[Collected data entries]
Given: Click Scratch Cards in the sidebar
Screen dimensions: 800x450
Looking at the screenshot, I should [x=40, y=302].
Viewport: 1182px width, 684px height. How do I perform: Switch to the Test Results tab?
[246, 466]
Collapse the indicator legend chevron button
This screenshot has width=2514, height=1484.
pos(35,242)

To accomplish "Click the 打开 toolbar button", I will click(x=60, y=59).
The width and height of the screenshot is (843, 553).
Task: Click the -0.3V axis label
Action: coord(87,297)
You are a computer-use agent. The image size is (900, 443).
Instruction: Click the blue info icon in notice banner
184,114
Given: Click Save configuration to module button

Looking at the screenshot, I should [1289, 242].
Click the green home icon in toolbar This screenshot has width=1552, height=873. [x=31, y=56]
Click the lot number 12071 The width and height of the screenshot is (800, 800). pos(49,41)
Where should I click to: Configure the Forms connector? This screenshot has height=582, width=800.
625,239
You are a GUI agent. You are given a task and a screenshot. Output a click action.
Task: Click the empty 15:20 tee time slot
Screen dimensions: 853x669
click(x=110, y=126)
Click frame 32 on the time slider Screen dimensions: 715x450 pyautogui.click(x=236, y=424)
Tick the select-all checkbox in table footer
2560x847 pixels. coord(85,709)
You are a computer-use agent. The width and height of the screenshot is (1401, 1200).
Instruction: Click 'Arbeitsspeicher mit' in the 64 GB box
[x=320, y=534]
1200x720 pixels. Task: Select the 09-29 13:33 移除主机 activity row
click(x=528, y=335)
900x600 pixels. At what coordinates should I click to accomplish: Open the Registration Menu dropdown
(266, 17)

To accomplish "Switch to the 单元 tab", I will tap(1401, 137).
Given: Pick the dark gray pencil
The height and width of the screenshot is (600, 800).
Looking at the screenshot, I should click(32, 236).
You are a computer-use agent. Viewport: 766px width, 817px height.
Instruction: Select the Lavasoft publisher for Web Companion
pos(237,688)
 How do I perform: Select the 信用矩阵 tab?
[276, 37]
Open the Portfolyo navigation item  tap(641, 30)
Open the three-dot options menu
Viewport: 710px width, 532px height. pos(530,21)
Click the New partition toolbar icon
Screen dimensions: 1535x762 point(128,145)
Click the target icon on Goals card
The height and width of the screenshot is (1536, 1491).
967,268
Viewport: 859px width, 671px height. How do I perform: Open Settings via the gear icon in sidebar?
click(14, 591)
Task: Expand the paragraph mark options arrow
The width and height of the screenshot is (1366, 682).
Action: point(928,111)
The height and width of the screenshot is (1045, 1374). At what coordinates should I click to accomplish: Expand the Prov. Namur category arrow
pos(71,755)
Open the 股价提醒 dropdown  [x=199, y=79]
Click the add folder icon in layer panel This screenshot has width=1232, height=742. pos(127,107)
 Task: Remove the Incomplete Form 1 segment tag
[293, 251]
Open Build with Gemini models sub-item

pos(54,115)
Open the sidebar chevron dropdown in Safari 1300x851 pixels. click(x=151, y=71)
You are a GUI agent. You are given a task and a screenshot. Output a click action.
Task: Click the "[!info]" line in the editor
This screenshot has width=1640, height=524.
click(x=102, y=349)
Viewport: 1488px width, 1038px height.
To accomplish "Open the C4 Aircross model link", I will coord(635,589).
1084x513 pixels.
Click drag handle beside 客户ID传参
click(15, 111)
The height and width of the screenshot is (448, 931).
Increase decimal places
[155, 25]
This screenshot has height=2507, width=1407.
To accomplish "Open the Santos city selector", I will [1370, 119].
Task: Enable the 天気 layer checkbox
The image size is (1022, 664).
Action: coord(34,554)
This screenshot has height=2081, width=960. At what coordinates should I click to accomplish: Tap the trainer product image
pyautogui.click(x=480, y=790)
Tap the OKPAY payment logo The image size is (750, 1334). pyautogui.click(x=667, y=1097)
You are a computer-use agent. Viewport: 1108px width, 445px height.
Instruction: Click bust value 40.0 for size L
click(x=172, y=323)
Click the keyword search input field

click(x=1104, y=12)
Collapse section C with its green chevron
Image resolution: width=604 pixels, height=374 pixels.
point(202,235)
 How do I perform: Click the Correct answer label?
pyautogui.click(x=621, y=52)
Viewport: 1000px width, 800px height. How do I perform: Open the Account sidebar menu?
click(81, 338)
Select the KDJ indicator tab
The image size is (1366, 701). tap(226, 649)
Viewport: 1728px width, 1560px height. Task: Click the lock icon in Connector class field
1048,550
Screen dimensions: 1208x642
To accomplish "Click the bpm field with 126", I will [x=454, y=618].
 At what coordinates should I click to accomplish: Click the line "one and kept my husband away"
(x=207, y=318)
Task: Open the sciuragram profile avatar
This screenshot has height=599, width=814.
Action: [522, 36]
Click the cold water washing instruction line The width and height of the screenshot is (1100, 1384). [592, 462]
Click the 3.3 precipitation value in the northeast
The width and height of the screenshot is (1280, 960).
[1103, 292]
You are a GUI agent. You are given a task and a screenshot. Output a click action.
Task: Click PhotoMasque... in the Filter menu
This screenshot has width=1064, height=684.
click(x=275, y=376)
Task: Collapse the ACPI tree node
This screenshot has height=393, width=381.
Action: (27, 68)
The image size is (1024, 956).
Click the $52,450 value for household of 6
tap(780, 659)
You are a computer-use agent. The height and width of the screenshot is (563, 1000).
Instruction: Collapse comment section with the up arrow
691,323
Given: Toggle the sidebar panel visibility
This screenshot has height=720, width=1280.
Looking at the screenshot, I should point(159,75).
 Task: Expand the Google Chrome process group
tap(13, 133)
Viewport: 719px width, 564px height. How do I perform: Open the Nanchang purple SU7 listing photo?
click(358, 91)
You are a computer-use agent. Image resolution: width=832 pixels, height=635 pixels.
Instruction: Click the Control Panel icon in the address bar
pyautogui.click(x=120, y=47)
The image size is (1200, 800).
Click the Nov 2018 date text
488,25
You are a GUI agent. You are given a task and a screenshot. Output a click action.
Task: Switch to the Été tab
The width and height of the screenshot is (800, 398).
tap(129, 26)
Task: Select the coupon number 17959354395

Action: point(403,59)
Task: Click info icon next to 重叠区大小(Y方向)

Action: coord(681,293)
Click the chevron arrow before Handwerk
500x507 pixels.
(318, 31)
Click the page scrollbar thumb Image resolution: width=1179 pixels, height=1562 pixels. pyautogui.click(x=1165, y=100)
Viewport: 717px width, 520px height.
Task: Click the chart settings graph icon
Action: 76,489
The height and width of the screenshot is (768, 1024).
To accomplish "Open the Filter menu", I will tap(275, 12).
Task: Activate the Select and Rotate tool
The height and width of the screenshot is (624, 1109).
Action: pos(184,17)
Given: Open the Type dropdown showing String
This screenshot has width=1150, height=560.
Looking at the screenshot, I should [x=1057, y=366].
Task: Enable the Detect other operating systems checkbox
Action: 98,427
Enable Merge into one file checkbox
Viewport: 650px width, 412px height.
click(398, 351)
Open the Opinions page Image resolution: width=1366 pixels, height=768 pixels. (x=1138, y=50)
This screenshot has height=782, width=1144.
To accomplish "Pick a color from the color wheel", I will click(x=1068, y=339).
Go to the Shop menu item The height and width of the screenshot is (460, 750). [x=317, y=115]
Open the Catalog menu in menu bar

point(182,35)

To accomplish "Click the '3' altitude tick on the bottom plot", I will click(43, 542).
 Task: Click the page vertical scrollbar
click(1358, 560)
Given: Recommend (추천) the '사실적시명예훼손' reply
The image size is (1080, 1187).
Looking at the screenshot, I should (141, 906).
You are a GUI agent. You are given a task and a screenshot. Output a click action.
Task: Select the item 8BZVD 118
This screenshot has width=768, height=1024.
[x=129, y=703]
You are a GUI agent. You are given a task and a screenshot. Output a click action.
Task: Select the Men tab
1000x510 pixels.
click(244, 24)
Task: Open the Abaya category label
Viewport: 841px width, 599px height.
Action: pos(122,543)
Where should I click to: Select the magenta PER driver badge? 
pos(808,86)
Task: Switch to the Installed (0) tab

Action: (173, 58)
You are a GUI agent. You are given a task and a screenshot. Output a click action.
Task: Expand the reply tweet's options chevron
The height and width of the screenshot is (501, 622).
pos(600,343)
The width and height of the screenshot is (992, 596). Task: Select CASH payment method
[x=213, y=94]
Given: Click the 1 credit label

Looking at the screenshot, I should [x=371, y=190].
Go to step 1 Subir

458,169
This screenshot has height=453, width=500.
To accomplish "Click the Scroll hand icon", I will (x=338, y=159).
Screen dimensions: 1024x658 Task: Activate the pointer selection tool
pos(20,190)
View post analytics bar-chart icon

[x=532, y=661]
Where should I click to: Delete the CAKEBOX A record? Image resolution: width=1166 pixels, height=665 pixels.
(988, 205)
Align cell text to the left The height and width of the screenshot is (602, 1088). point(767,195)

* AIM OF THE TASK *
Set down exactly the lines of the data above, beginning with the line that has "1084x513 pixels." and ending with the line that has "Tap the OKPAY", and no others.

* OUTPUT FOR THIS TASK *
1084x513 pixels.
Click drag handle beside 客户ID传参
click(15, 111)
The height and width of the screenshot is (448, 931).
Increase decimal places
[155, 25]
This screenshot has height=2507, width=1407.
To accomplish "Open the Santos city selector", I will [1370, 119].
Task: Enable the 天気 layer checkbox
The image size is (1022, 664).
Action: coord(34,554)
This screenshot has height=2081, width=960. At what coordinates should I click to accomplish: Tap the trainer product image
pyautogui.click(x=480, y=790)
Tap the OKPAY payment logo The image size is (750, 1334). pyautogui.click(x=667, y=1097)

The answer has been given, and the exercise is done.